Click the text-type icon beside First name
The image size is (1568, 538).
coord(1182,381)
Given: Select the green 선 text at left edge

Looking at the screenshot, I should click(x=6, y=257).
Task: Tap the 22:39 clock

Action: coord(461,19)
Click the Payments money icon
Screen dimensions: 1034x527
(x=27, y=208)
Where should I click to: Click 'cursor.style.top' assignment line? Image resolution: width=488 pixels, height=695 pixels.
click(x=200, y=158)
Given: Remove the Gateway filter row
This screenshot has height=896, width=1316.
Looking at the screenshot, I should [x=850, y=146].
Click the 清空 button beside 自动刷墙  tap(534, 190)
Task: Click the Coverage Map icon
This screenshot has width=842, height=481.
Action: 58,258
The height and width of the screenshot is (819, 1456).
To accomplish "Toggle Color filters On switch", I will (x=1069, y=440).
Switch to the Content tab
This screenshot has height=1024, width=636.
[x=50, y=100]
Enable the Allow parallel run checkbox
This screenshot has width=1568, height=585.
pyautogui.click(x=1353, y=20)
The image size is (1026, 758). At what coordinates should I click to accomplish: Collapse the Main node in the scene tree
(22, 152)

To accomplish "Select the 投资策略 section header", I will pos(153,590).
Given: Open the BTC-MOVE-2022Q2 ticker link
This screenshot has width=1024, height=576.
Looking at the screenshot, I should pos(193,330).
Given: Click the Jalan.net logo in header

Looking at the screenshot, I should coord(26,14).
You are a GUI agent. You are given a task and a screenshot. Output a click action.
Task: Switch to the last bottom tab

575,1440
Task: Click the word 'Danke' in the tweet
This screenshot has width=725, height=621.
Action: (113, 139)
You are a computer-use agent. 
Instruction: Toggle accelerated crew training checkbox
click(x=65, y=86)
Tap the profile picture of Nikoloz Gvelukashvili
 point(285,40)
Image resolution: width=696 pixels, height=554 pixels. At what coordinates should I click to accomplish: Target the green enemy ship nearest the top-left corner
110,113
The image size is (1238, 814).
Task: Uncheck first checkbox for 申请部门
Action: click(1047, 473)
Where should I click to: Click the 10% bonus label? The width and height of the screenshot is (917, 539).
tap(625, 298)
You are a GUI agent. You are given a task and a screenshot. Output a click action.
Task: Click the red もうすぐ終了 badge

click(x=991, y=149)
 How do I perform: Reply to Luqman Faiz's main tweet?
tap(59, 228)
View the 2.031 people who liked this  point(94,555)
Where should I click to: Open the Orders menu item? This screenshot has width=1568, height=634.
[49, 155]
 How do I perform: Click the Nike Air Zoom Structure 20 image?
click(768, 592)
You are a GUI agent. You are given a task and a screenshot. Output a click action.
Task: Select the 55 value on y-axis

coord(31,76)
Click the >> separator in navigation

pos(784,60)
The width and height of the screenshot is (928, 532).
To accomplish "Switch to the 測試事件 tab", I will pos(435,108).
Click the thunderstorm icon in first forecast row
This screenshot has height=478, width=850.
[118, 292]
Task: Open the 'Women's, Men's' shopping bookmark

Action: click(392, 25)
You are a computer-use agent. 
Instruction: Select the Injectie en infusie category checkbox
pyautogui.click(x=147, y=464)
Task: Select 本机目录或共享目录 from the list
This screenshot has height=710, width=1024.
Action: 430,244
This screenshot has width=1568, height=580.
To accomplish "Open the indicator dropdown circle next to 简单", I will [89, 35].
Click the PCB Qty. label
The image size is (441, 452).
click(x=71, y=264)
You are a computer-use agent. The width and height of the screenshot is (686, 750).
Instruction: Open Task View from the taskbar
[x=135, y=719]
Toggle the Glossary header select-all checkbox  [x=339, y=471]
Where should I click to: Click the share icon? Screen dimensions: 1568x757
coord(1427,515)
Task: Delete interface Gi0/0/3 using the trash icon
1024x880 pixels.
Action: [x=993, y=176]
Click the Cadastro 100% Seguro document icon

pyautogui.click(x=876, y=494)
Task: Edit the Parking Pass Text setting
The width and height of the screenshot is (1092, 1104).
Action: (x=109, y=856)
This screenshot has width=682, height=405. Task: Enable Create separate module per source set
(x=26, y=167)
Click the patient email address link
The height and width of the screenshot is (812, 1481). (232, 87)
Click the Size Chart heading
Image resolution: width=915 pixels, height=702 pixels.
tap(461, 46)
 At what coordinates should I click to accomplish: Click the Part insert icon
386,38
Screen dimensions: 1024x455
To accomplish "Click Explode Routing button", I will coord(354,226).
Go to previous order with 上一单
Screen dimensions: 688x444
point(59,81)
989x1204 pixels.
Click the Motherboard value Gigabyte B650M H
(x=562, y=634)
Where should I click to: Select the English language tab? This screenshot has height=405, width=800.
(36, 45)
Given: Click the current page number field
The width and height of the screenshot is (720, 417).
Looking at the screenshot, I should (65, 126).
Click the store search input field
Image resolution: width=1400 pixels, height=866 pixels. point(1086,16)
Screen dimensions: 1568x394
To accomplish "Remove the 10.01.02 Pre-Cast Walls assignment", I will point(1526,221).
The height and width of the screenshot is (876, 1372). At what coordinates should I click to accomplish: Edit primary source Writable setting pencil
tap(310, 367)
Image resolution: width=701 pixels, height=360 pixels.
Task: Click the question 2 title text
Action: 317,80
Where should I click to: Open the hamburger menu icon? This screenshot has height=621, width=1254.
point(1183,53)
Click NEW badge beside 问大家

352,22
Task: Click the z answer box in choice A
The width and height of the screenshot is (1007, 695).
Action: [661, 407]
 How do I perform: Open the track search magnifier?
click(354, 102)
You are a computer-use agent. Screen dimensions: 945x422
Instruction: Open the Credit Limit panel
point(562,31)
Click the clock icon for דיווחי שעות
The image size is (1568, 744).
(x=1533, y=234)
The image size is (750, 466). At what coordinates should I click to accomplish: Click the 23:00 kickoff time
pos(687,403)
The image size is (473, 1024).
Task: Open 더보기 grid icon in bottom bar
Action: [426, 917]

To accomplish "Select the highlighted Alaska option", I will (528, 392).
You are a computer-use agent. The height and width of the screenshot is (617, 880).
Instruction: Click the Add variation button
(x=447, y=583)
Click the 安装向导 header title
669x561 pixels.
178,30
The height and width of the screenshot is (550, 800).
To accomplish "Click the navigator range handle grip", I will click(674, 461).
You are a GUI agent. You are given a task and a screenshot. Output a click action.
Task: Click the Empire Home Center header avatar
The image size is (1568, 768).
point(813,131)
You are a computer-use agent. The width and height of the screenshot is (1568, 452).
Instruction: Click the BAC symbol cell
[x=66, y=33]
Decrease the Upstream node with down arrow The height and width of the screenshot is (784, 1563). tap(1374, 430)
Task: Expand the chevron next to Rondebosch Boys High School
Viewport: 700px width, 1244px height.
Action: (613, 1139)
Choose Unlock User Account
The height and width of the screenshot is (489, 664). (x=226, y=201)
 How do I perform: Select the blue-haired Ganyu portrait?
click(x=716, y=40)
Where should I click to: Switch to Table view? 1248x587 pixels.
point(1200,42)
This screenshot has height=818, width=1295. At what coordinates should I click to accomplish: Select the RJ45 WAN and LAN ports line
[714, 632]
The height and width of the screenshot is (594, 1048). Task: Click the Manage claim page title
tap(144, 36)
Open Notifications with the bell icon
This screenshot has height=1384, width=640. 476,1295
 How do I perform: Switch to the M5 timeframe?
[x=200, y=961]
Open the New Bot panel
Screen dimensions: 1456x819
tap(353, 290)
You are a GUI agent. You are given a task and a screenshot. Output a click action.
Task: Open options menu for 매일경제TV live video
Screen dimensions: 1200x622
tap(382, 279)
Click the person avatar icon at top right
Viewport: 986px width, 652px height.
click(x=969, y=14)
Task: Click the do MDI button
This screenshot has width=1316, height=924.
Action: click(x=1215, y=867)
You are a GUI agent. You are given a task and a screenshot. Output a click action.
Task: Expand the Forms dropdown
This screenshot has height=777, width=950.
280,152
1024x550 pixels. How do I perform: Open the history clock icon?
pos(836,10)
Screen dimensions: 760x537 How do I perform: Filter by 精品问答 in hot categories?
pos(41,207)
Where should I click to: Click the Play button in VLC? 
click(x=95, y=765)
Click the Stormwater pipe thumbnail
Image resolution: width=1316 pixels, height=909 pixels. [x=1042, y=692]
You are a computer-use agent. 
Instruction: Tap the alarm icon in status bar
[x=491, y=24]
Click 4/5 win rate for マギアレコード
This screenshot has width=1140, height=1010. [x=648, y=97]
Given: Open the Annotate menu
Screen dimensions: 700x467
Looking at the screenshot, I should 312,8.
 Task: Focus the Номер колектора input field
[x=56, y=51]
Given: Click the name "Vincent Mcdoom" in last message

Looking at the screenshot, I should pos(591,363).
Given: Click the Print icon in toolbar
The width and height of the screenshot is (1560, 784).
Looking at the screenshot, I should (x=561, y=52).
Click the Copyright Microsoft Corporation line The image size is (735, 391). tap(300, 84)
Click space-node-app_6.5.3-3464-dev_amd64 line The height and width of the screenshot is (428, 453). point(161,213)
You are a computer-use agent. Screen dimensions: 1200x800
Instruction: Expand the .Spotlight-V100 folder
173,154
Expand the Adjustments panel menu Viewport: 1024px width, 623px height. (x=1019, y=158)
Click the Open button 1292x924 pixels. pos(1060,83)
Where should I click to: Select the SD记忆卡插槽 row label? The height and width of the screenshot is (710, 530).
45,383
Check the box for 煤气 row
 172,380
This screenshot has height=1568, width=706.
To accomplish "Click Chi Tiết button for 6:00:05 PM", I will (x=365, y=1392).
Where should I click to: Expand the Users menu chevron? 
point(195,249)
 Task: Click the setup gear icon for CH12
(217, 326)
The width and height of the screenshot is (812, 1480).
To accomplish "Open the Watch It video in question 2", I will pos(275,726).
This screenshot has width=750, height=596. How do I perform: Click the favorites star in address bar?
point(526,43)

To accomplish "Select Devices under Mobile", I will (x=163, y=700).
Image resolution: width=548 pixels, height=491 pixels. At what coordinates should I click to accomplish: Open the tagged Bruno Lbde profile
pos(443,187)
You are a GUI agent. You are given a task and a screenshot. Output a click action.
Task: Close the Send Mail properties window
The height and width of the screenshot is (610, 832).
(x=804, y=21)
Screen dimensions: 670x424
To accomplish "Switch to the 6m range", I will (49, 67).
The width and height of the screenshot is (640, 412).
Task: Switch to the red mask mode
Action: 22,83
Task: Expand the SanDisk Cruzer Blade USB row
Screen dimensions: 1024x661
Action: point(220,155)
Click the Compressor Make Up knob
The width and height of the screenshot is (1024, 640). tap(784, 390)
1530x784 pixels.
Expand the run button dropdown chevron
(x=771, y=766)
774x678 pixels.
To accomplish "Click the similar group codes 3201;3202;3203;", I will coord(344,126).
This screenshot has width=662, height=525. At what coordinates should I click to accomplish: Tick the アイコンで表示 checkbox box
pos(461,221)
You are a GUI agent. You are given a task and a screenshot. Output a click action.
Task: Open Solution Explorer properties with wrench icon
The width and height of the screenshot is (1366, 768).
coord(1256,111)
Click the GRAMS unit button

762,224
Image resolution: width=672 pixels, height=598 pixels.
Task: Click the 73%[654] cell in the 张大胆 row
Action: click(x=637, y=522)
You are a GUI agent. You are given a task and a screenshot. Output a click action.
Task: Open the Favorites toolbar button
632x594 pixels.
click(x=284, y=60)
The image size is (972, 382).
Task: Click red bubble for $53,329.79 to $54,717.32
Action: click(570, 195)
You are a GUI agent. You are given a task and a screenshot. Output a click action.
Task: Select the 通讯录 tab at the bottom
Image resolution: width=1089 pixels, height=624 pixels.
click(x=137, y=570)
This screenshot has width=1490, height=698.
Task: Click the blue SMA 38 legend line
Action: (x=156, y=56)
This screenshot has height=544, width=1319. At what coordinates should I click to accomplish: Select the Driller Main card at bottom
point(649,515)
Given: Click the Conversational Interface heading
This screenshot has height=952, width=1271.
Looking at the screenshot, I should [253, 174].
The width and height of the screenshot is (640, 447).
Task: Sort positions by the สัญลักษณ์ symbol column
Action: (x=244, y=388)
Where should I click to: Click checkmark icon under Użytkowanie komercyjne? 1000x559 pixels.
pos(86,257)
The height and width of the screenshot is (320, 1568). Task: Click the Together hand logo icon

TASK STATEMENT:
Reproduce verbatim only the segment of the listing bounded by the line containing "989x1204 pixels." and the line containing "Task: Click the z answer box in choice A", with both boundary lines included.

ANSWER TO THIS TASK:
989x1204 pixels.
Click the Motherboard value Gigabyte B650M H
(x=562, y=634)
Where should I click to: Select the English language tab? This screenshot has height=405, width=800.
(36, 45)
Given: Click the current page number field
The width and height of the screenshot is (720, 417).
Looking at the screenshot, I should (65, 126).
Click the store search input field
Image resolution: width=1400 pixels, height=866 pixels. point(1086,16)
Screen dimensions: 1568x394
To accomplish "Remove the 10.01.02 Pre-Cast Walls assignment", I will point(1526,221).
The height and width of the screenshot is (876, 1372). At what coordinates should I click to accomplish: Edit primary source Writable setting pencil
tap(310, 367)
Image resolution: width=701 pixels, height=360 pixels.
Task: Click the question 2 title text
Action: 317,80
Where should I click to: Open the hamburger menu icon? This screenshot has height=621, width=1254.
point(1183,53)
Click NEW badge beside 问大家

352,22
Task: Click the z answer box in choice A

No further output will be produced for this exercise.